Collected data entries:
---+---

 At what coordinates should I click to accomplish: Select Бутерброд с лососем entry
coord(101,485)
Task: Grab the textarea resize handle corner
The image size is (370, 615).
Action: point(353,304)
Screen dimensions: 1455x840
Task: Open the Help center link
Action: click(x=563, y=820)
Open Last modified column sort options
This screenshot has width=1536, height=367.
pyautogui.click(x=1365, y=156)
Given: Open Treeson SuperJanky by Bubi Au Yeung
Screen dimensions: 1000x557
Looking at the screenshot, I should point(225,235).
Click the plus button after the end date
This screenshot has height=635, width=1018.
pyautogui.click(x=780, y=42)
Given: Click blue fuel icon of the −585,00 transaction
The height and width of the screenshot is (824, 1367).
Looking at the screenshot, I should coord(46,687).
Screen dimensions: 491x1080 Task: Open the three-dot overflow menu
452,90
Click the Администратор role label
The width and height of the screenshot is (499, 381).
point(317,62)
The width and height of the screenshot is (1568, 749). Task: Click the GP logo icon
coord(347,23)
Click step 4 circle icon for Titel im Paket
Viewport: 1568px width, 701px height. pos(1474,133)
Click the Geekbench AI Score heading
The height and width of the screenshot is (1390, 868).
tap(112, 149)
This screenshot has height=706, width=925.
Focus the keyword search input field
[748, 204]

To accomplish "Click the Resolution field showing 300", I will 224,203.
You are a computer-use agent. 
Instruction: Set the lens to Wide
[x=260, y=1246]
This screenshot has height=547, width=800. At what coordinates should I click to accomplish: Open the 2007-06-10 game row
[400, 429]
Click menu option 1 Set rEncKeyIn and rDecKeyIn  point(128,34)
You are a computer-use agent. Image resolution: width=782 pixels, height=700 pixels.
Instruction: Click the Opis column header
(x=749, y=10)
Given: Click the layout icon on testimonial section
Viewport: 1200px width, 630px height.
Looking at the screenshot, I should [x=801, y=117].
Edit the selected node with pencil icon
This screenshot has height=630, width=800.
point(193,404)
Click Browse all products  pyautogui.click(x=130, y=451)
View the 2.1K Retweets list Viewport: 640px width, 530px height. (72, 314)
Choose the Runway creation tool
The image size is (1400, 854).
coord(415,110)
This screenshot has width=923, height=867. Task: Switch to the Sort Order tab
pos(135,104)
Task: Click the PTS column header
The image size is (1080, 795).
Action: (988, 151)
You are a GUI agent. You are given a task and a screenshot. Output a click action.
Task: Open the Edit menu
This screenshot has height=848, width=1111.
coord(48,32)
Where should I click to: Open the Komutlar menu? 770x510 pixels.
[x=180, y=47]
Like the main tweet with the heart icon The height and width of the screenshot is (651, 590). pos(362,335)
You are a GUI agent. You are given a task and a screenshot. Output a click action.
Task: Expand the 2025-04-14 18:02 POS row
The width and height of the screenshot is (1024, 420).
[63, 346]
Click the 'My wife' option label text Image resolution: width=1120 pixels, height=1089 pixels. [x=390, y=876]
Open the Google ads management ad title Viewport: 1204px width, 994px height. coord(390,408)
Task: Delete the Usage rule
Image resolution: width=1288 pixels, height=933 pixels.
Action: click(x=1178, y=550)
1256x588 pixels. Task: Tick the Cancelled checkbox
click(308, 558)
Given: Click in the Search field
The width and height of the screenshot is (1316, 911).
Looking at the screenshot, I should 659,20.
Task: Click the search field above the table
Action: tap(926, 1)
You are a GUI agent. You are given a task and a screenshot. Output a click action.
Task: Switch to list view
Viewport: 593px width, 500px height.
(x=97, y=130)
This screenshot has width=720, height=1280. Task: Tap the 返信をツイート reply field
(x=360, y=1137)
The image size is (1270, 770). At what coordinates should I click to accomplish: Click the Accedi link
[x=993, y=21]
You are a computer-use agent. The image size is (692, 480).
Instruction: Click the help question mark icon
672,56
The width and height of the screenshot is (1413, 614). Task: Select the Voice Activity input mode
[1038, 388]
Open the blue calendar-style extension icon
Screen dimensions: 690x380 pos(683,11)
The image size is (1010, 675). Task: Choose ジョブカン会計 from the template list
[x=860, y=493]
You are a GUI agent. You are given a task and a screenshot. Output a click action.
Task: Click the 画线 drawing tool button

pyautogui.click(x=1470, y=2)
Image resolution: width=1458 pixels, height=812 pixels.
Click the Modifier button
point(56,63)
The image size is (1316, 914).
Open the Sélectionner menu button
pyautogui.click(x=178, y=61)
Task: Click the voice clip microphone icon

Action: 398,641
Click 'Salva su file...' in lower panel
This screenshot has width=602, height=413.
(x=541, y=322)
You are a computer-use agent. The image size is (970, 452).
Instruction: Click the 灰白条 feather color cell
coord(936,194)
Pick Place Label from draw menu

---+---

- [Task instructions]
Write the entries out again in full, exactly as they appear above.

- [Completed exercise]
 At what coordinates should I click to accomplish: Select Бутерброд с лососем entry
coord(101,485)
Task: Grab the textarea resize handle corner
The image size is (370, 615).
Action: point(353,304)
Screen dimensions: 1455x840
Task: Open the Help center link
Action: click(x=563, y=820)
Open Last modified column sort options
This screenshot has width=1536, height=367.
pyautogui.click(x=1365, y=156)
Given: Open Treeson SuperJanky by Bubi Au Yeung
Screen dimensions: 1000x557
Looking at the screenshot, I should point(225,235).
Click the plus button after the end date
This screenshot has height=635, width=1018.
pyautogui.click(x=780, y=42)
Given: Click blue fuel icon of the −585,00 transaction
The height and width of the screenshot is (824, 1367).
Looking at the screenshot, I should coord(46,687).
Screen dimensions: 491x1080 Task: Open the three-dot overflow menu
452,90
Click the Администратор role label
The width and height of the screenshot is (499, 381).
point(317,62)
The width and height of the screenshot is (1568, 749). Task: Click the GP logo icon
coord(347,23)
Click step 4 circle icon for Titel im Paket
Viewport: 1568px width, 701px height. pos(1474,133)
Click the Geekbench AI Score heading
The height and width of the screenshot is (1390, 868).
tap(112, 149)
This screenshot has height=706, width=925.
Focus the keyword search input field
[748, 204]

To accomplish "Click the Resolution field showing 300", I will 224,203.
You are a computer-use agent. 
Instruction: Set the lens to Wide
[x=260, y=1246]
This screenshot has height=547, width=800. At what coordinates should I click to accomplish: Open the 2007-06-10 game row
[400, 429]
Click menu option 1 Set rEncKeyIn and rDecKeyIn  point(128,34)
You are a computer-use agent. Image resolution: width=782 pixels, height=700 pixels.
Instruction: Click the Opis column header
(x=749, y=10)
Given: Click the layout icon on testimonial section
Viewport: 1200px width, 630px height.
Looking at the screenshot, I should [x=801, y=117].
Edit the selected node with pencil icon
This screenshot has height=630, width=800.
point(193,404)
Click Browse all products  pyautogui.click(x=130, y=451)
View the 2.1K Retweets list Viewport: 640px width, 530px height. (72, 314)
Choose the Runway creation tool
The image size is (1400, 854).
coord(415,110)
This screenshot has width=923, height=867. Task: Switch to the Sort Order tab
pos(135,104)
Task: Click the PTS column header
The image size is (1080, 795).
Action: (988, 151)
You are a GUI agent. You are given a task and a screenshot. Output a click action.
Task: Open the Edit menu
This screenshot has height=848, width=1111.
coord(48,32)
Where should I click to: Open the Komutlar menu? 770x510 pixels.
[x=180, y=47]
Like the main tweet with the heart icon The height and width of the screenshot is (651, 590). pos(362,335)
You are a GUI agent. You are given a task and a screenshot. Output a click action.
Task: Expand the 2025-04-14 18:02 POS row
The width and height of the screenshot is (1024, 420).
[63, 346]
Click the 'My wife' option label text Image resolution: width=1120 pixels, height=1089 pixels. [x=390, y=876]
Open the Google ads management ad title Viewport: 1204px width, 994px height. coord(390,408)
Task: Delete the Usage rule
Image resolution: width=1288 pixels, height=933 pixels.
Action: click(x=1178, y=550)
1256x588 pixels. Task: Tick the Cancelled checkbox
click(308, 558)
Given: Click in the Search field
The width and height of the screenshot is (1316, 911).
Looking at the screenshot, I should 659,20.
Task: Click the search field above the table
Action: tap(926, 1)
You are a GUI agent. You are given a task and a screenshot. Output a click action.
Task: Switch to list view
Viewport: 593px width, 500px height.
(x=97, y=130)
This screenshot has width=720, height=1280. Task: Tap the 返信をツイート reply field
(x=360, y=1137)
The image size is (1270, 770). At what coordinates should I click to accomplish: Click the Accedi link
[x=993, y=21]
You are a computer-use agent. The image size is (692, 480).
Instruction: Click the help question mark icon
672,56
The width and height of the screenshot is (1413, 614). Task: Select the Voice Activity input mode
[1038, 388]
Open the blue calendar-style extension icon
Screen dimensions: 690x380 pos(683,11)
The image size is (1010, 675). Task: Choose ジョブカン会計 from the template list
[x=860, y=493]
You are a GUI agent. You are given a task and a screenshot. Output a click action.
Task: Click the 画线 drawing tool button

pyautogui.click(x=1470, y=2)
Image resolution: width=1458 pixels, height=812 pixels.
Click the Modifier button
point(56,63)
The image size is (1316, 914).
Open the Sélectionner menu button
pyautogui.click(x=178, y=61)
Task: Click the voice clip microphone icon

Action: 398,641
Click 'Salva su file...' in lower panel
This screenshot has width=602, height=413.
(x=541, y=322)
You are a computer-use agent. The image size is (970, 452).
Instruction: Click the 灰白条 feather color cell
coord(936,194)
Pick Place Label from draw menu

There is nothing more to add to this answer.